火口のふたりのたくのレビュー・感想・評価

火口のふたり(2019年製作の映画)
4.0
いとこ同士の男女が久々に再会して昔のようにセックスの快楽におぼれていく話で、主役二人の自然な演技に引き込まれた。全編ほとんどセックスしてるだけなんだけど、時に絵画的なまでの美しさをみせる映像によって不思議と汗臭さを感じさせない。
直子が自衛隊の男と結婚することになるのが、大震災をまぬがれた秋田県出身者の負い目から来てるってところに人間の業を感じた。
富士山の火口が二人を結びつけるアイテムとして登場し続けて、ラストの展開はちょっと今のコロナ禍を予言してるようで不気味だったね。最後は「この世界にはこの二人しか存在しないんじゃないか?」って感じで、アダムとイブの象徴のようにも思えた。
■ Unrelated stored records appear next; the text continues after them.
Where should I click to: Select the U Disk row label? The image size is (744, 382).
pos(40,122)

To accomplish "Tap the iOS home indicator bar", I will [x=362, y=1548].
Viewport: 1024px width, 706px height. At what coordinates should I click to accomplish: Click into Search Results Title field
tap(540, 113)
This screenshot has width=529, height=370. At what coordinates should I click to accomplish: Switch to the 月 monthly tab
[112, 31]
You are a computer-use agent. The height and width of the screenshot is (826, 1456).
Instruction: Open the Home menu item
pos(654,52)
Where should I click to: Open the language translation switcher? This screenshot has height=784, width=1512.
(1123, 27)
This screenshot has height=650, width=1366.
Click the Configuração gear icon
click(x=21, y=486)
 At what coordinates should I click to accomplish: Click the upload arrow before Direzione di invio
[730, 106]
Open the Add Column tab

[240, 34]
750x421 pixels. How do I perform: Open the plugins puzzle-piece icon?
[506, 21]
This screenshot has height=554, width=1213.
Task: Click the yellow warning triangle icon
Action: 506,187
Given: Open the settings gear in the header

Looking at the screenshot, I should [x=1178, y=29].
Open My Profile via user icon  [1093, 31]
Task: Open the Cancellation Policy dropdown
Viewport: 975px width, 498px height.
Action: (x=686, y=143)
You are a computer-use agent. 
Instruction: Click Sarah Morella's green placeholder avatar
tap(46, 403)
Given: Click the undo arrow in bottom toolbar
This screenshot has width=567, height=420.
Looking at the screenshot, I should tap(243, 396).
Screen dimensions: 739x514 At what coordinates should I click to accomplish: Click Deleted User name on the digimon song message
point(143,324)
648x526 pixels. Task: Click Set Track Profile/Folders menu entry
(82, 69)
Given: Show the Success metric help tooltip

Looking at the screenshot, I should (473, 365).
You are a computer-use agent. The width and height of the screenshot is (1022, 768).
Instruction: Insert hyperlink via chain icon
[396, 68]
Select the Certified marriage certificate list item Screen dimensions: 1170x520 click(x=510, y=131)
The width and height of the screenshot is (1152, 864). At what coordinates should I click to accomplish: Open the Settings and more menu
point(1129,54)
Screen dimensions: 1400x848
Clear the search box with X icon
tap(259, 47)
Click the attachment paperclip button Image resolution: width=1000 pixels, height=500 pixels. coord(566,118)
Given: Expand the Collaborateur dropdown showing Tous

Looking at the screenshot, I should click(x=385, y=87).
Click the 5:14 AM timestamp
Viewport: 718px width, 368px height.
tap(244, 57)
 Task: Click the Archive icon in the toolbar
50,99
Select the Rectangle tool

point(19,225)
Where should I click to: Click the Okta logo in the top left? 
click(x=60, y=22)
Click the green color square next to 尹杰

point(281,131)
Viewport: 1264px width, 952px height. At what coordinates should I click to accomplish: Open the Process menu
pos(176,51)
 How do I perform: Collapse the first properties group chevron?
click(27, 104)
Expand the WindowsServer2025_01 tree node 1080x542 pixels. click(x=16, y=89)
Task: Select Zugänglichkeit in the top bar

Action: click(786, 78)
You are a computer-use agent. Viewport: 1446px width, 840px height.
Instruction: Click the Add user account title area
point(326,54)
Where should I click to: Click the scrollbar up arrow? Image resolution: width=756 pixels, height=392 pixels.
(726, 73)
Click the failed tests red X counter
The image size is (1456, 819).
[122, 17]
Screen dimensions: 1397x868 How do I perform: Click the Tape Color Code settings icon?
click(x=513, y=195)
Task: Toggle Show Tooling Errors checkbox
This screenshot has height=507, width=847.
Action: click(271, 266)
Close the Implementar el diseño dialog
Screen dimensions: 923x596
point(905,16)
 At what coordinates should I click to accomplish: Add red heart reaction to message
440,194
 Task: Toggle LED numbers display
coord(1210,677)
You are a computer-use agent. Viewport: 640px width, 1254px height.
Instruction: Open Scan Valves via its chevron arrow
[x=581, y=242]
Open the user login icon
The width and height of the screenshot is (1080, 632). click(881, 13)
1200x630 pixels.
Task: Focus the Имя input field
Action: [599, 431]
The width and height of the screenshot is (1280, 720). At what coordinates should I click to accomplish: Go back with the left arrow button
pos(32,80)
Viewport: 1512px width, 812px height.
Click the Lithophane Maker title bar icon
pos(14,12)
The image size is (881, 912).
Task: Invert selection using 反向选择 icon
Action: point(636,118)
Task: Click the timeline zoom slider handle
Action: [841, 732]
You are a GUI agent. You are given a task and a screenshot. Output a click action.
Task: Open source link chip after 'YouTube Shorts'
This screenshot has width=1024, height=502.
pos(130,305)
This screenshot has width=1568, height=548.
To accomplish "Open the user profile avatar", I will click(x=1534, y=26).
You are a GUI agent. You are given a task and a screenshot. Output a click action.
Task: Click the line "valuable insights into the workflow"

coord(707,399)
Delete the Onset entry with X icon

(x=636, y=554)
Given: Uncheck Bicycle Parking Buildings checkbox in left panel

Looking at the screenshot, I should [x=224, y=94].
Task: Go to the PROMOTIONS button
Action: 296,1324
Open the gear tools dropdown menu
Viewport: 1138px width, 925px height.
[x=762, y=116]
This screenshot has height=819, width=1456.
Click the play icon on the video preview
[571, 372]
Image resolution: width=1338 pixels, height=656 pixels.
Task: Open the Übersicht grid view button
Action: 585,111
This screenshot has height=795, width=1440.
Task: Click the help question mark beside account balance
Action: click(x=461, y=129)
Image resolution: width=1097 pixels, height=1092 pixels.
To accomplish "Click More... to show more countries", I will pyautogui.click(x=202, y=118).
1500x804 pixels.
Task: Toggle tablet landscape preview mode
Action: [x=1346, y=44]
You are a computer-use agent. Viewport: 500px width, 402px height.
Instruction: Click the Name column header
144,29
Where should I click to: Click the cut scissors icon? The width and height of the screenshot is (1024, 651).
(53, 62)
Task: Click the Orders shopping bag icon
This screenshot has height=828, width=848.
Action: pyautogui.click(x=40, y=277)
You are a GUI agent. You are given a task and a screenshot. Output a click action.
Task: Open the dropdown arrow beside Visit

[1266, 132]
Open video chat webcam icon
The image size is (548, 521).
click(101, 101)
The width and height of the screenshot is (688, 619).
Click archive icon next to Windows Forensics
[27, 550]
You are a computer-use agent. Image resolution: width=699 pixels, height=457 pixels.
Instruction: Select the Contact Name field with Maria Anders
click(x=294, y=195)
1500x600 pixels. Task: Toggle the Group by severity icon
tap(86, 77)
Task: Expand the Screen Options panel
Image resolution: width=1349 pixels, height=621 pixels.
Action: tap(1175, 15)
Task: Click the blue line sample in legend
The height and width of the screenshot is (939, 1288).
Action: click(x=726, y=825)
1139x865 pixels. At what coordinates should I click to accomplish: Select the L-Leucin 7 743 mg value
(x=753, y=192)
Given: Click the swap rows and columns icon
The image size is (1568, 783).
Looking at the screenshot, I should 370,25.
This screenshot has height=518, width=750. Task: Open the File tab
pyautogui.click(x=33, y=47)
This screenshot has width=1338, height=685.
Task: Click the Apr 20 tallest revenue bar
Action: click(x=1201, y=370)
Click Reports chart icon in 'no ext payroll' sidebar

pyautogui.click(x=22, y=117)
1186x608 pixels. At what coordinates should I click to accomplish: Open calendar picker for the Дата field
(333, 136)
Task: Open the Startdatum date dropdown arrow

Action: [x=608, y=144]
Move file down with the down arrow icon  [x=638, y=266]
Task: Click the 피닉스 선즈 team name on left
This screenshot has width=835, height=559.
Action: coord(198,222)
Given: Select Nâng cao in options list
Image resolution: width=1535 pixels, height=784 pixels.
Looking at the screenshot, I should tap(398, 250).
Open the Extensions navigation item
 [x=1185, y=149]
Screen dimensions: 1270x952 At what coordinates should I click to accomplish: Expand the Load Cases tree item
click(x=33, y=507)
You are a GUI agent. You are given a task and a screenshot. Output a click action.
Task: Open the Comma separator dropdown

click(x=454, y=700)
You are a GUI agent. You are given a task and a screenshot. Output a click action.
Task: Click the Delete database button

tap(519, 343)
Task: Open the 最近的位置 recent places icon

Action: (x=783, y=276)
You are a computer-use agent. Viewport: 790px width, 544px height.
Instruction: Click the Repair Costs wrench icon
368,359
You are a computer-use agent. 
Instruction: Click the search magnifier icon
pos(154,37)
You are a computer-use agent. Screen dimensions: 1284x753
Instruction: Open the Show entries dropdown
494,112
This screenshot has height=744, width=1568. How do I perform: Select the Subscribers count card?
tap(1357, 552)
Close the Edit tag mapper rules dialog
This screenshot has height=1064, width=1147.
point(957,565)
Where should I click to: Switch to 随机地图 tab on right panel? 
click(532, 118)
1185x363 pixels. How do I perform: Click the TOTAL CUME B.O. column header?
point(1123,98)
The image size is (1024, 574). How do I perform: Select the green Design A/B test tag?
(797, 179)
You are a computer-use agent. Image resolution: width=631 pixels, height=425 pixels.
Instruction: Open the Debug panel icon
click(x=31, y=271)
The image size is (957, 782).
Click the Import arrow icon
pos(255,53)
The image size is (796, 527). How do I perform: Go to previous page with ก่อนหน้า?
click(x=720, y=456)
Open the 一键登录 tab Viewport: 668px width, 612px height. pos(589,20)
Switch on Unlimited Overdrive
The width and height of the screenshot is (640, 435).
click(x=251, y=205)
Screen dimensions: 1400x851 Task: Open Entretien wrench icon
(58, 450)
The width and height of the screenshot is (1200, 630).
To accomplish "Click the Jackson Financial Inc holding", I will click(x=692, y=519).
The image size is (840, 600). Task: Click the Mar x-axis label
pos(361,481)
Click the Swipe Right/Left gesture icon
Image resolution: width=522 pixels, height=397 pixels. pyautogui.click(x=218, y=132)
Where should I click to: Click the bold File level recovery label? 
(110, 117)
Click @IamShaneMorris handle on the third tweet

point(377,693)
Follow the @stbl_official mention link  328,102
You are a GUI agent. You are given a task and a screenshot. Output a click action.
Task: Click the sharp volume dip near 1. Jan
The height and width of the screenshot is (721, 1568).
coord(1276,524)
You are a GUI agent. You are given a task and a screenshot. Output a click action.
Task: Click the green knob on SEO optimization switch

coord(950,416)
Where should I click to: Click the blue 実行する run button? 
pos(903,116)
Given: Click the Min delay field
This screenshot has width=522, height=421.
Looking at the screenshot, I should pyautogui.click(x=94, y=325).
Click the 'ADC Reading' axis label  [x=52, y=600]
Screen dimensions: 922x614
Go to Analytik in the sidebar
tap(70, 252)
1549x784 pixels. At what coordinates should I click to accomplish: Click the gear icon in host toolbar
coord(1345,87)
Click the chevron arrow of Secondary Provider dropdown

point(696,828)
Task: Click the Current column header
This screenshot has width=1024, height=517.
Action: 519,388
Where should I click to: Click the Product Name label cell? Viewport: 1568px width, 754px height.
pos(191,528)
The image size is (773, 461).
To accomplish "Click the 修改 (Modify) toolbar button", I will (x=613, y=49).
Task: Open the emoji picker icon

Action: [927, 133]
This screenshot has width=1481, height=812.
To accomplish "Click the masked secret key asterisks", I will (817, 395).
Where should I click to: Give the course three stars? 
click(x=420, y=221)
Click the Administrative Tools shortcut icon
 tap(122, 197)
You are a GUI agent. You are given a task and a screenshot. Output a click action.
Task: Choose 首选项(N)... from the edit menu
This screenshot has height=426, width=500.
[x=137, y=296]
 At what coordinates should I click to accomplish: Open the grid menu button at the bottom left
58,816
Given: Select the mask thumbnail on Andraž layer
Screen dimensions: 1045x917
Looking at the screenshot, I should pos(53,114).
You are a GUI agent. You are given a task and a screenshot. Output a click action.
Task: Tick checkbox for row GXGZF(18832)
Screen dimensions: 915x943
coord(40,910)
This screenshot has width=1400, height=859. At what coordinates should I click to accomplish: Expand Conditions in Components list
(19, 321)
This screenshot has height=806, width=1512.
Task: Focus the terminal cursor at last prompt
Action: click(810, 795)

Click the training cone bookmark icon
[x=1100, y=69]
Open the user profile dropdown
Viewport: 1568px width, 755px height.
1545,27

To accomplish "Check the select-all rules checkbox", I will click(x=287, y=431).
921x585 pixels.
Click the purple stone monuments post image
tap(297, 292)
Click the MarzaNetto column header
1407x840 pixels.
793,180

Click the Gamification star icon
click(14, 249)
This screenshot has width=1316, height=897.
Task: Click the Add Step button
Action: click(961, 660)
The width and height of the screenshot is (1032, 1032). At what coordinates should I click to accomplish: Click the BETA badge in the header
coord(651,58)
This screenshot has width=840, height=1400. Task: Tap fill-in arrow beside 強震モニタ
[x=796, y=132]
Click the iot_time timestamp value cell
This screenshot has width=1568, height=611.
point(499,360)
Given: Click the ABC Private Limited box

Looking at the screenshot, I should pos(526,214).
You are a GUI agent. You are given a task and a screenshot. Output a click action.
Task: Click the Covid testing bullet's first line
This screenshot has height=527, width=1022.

瀧内公美は「彼女の人生は間違いじゃない」でも裸体をさらした体当たり演技が光ってたけど、東日本大震災が背景にある点も本作と共通する。柄本祐はこないだ観た「アルキメデスの大戦」と全く違う役柄で、主役・脇役どちらもこなせるところに実力を感じた。
監督の荒井晴彦は日活ロマンポルノの脚本からスタートしてるとのことで、本作の性描写が実に自然なのも納得。